Poinsettia Sales For Christmas 2004

March 30, 2005
Written by Myron Love
7A survey of some garden centre operators across Canada has revealed that poinsettia sales were flat this past Christmas season while demand for other seasonal items such as boughs and cut greens were up.

Karl Stenson, vice-president of Sheridan Nurseries, for example, reports that retails of poinsettias were down a bit at Sheridan Nurseries’ dozen Toronto-area outlets but the decrease was offset by an increase in poinsettias sold for fundraisers. On the other hand, demand for other Christmas items – such as boughs and centrepieces – was up 18 per cent.
“It seems that people were looking for something a little different this year,” Stenson says. “A real problem is that so many big box stores are selling poinsettias. In order to differentiate ourselves from that kind of competition, we add boughs and branches to our bouquets.”

In Quebec, there was a shortage of poinsettia plants this Christmas season. Michel Senecal, the provincial floriculture crop advisor, reports that a number of growers cut their production this year because of poor sales a couple of seasons back. “The market is cyclical,” he says.
On the west coast, John Zaplatynsky of GardenWorks also notes that poinsettia sales were soft this past Christmas season.

“We think there has been a shift to more cut greens, boughs and arranged baskets,”
 Zaplatynsky says.  “There was a real glut of poinsettias on the market here. Some growers went out on a limb and picked up the cuttings of growers who went down the drain during the summer. Prices went through the floor. They were selling for as low as 80 cents at the flower auction in Burnaby two weeks before Christmas.”

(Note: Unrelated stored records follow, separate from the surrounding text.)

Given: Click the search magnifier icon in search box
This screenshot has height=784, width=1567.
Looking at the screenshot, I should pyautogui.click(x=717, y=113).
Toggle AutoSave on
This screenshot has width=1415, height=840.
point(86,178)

In Calgary, Janette Eby, Golden Acres Garden Centre’s tropical manager reports that poinsettia sales were down slightly this past season while the demand for cut greens was up. She attributes the drop in poinsettia sales to more competition from big box stores. She notes that customers are beginning to shop for poinsettias earlier in the season.

“We have started selling poinsettias in mid-November, because more customers are buying earlier. People seem to be using the plants for deco-ration.”

Don Fryfogel of Schreimer’s Home and Garden Showplace in Winnipeg reports that his poinsettia retail sales were also down a bit although he wasn’t sure why that was. “We normally produce about 10,000 plants,” he says.

Schreimer’s is one of southern Manitoba’s largest garden centres. In Saskatoon, Dutch Growers Garden Centre’s Elsa Belyk reports her poinsettia sales were also flat. She has a complaint about the white poinsettias she has been bringing in for the last couple of seasons. She points out that the edges are turning brown very quickly and customers are complaining.
“I hope they come out with a variety of white poinsettias that doesn’t get so upset being in a box too long,” she says.

John Zaplatynsky and Janette Eby both note that while customers early in the season are more open to buying new varieties and different coloured poinsettias, once December rolls around red takes over. Michel Senecal reports that red poinsettias account for 80 per cent of sales in Quebec.